Der Kommission, die dem Wiener Lungenfacharzt Gernot Rainer die Verlängerung seines Dienstvertrags am Otto-Wagner-Spital verweigert hat, gebührt aufrichtiger Dank! Sie hat nämlich in einem unbeabsichtigten Augenblick der Entscheidung den Blick durch ein Fenster freigegeben, hinter dem es sich völlig ungeniert lebt, nachdem der Ruf ohnehin ruiniert ist. So scharf war das bisher nicht zu sehen.
Ob die Begründung der Ablehnung der Vertragsverlängerung durch eine Kombination von dumm und dreist zustande gekommen ist oder durch die Tatsache, dass jene, die sie aufgeschrieben haben – „Mangel an Identifikation mit den Gesamtinteressen der Stadt Wien“ – ihre Bedeutung gar nicht erkannt haben, ist nebensächlich. Man sollte sich freuen, dass es passiert ist. Denn nur durch solche glücklichen (!) Zufälle wird deutlich, wie Verantwortliche in Wien ticken, was sie glauben, sich erlauben zu dürfen, und wie eingeschränkt ihr Horizont ist.
Hätte irgendjemand in der Kommission den Überblick gehabt, er hätte wissen müssen, dass man
a) dem betreffenden Arzt nicht gleichzeitig die beste Dienstbeschreibung (hohe Lernbereitschaft, aktives Eingehen auf die psychischen und physischen Bedürfnisse der Patienten, überdurchschnittliche Belastbarkeit, ausgeprägtes analytisches Denkvermögen und sicheren Blick für das Wesentliche) ausstellen und die Vertragsverlängerung verweigern kann.
b) nicht damit argumentieren kann, die von ihm gegründete Askelepios-Gewerkschaft sei nur ein Verein, nachdem auch der Österreichische Gewerkschaftsbund nur ein Verein ist.
c) die ärztliche Leiterin des Otto-Wagner-Spitals, Barbara Hörnlein, als Ehefrau des Wiener Bürgermeisters Michael Häupl nicht in die hochpolitische Causa involvieren kann, ohne sich dem Verdacht parteipolitischer Einflussnahme auszusetzen.
Es ist schwer vorstellbar, aber dennoch offensichtlich, dass es in der Kommission im Bemühen, einen kritischen Arzt loszuwerden, zu einem eingeschränkten Denkvermögen gekommen ist. Denn nichts anderes bedeutet die Begründung der mangelnden Identifikation mit den Gesamtinteressen der Stadt Wien.
Womit sollte sich der Arzt denn stärker identifizieren?
- mit den Missständen und Verschwendungen bei den Wiener Linien, die eben vom Rechnungshof aufgezeigt wurden?
- mit der Kostenexplosion beim Neubau des Spitals Nord?
- mit dem eigenartigen Immobiliendeal bei der Wiener Semmelweißklinik und dem Verdacht auf Geldwäsche?
- mit dem geplatzten Immobiliendeal und den Millionenverlusten für den KAV durch Rückabwicklung von Verträgen beim Otto-Wagner-Areal?

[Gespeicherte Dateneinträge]
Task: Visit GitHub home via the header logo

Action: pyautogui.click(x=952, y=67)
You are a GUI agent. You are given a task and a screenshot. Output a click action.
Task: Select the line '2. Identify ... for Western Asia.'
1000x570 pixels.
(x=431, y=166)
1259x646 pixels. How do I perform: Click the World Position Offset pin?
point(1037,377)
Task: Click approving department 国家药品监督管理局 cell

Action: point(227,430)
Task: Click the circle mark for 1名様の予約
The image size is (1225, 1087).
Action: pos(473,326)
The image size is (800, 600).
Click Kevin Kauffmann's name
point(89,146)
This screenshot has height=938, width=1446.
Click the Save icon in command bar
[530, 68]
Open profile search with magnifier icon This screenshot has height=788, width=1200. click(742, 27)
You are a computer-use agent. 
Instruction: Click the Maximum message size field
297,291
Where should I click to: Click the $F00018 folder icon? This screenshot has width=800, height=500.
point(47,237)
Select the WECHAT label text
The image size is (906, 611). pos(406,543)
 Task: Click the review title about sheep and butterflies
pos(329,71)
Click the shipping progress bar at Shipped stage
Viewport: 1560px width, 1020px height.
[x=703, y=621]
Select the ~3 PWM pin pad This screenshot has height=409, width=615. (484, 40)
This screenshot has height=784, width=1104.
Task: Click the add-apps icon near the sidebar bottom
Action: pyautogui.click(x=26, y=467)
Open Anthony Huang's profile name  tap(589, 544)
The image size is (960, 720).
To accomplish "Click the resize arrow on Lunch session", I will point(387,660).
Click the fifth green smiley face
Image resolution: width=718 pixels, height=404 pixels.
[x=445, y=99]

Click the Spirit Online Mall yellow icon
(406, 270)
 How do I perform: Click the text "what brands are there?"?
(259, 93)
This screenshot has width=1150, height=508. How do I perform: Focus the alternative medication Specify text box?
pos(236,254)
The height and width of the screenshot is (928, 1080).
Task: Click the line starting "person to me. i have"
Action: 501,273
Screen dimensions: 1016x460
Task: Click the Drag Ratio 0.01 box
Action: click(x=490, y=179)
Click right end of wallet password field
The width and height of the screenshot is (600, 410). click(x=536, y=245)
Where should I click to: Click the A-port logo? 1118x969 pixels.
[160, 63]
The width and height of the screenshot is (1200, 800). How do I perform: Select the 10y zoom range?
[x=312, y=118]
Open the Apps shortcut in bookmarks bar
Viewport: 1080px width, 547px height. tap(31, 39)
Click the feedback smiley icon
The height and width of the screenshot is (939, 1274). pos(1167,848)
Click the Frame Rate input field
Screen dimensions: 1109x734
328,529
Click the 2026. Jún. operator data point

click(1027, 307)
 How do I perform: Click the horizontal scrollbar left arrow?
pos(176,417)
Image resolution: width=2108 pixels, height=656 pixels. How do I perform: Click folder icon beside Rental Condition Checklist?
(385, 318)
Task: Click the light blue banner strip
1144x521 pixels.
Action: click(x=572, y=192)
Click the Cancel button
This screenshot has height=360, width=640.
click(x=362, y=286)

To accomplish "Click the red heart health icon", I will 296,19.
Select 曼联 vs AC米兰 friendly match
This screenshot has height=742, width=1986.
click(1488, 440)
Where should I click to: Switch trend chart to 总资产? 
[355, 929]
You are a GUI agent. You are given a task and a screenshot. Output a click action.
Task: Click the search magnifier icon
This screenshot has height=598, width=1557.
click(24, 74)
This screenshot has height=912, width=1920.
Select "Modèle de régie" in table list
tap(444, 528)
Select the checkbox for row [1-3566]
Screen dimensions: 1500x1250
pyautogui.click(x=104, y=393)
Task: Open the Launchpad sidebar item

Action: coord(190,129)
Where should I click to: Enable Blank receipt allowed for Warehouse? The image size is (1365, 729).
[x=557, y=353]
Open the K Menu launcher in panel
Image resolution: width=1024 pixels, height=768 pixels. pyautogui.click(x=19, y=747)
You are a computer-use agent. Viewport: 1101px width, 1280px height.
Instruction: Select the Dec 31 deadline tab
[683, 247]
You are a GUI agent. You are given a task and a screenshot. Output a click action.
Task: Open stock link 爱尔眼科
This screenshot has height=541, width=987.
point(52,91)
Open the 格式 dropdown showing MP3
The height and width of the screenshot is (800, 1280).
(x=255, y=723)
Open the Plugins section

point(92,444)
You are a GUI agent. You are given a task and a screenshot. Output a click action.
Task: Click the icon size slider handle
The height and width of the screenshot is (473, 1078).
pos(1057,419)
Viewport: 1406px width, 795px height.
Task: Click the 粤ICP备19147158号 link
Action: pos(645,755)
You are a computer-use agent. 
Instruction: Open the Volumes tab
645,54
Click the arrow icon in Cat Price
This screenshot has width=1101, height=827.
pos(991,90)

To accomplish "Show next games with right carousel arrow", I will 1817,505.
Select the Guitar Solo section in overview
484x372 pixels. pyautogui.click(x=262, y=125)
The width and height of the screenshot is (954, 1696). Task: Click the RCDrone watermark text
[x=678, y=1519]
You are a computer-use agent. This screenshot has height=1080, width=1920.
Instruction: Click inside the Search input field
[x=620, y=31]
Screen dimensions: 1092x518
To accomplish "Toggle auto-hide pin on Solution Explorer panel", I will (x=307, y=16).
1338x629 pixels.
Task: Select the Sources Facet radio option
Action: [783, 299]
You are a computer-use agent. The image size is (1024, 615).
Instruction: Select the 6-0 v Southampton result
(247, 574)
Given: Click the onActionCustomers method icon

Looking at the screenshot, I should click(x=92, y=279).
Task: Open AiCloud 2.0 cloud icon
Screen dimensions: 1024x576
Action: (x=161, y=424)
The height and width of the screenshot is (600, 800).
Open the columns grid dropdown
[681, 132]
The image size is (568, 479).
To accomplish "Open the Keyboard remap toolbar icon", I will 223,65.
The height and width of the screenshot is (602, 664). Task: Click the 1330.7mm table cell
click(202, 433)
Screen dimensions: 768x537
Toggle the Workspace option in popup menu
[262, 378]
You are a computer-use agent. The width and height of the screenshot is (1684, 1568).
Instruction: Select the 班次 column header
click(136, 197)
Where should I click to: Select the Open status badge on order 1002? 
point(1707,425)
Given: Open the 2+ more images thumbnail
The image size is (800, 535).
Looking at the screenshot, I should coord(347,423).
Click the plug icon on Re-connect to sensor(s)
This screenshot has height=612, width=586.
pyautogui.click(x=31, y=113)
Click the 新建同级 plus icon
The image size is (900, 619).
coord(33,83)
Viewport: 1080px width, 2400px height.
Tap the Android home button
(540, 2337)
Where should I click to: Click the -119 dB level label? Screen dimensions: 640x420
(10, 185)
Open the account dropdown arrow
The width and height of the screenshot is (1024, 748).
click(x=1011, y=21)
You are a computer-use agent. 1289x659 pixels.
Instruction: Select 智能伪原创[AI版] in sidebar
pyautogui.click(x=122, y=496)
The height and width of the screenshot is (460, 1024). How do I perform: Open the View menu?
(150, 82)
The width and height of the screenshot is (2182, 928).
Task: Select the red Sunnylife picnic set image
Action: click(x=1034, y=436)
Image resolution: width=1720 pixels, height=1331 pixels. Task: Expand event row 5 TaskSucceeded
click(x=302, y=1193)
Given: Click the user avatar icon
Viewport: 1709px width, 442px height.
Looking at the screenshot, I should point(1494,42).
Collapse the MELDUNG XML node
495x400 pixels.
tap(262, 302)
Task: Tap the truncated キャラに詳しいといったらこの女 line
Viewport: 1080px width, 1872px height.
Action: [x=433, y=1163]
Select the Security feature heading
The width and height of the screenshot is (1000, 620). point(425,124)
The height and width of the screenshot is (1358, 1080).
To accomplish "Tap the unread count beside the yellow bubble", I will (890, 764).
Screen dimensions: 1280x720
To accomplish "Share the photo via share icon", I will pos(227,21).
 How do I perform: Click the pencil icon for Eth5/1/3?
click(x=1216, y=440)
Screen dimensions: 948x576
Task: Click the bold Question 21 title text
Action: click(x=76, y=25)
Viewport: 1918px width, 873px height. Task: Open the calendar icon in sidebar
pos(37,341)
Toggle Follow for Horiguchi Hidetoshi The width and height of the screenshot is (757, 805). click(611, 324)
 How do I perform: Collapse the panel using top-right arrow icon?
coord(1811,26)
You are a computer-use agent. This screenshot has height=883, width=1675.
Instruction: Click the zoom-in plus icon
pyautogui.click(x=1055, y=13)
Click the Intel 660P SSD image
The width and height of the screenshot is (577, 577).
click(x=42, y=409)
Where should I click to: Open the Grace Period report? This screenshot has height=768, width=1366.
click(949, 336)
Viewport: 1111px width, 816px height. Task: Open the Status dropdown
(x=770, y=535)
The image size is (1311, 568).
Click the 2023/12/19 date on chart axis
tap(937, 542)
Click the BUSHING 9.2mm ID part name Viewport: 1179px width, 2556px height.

AUFGABE A –
Mit welcher Begründung wurde Gernot Rainer laut dem Text über die verweigerte Vertragsverlängerung der neue Vertrag abgelehnt?
AUFGABE B –
Gib aus dem Text über die verweigerte Vertragsverlängerung die Stelle wortgetreu zurück, beginnend mit „- mit den Missständen“ und fortlaufend bis einschließlich „Verträgen beim Otto-Wagner-Areal?“.

ANTWORT A –
Mit dem „Mangel an Identifikation mit den Gesamtinteressen der Stadt Wien“.

ANTWORT B –
- mit den Missständen und Verschwendungen bei den Wiener Linien, die eben vom Rechnungshof aufgezeigt wurden?
- mit der Kostenexplosion beim Neubau des Spitals Nord?
- mit dem eigenartigen Immobiliendeal bei der Wiener Semmelweißklinik und dem Verdacht auf Geldwäsche?
- mit dem geplatzten Immobiliendeal und den Millionenverlusten für den KAV durch Rückabwicklung von Verträgen beim Otto-Wagner-Areal?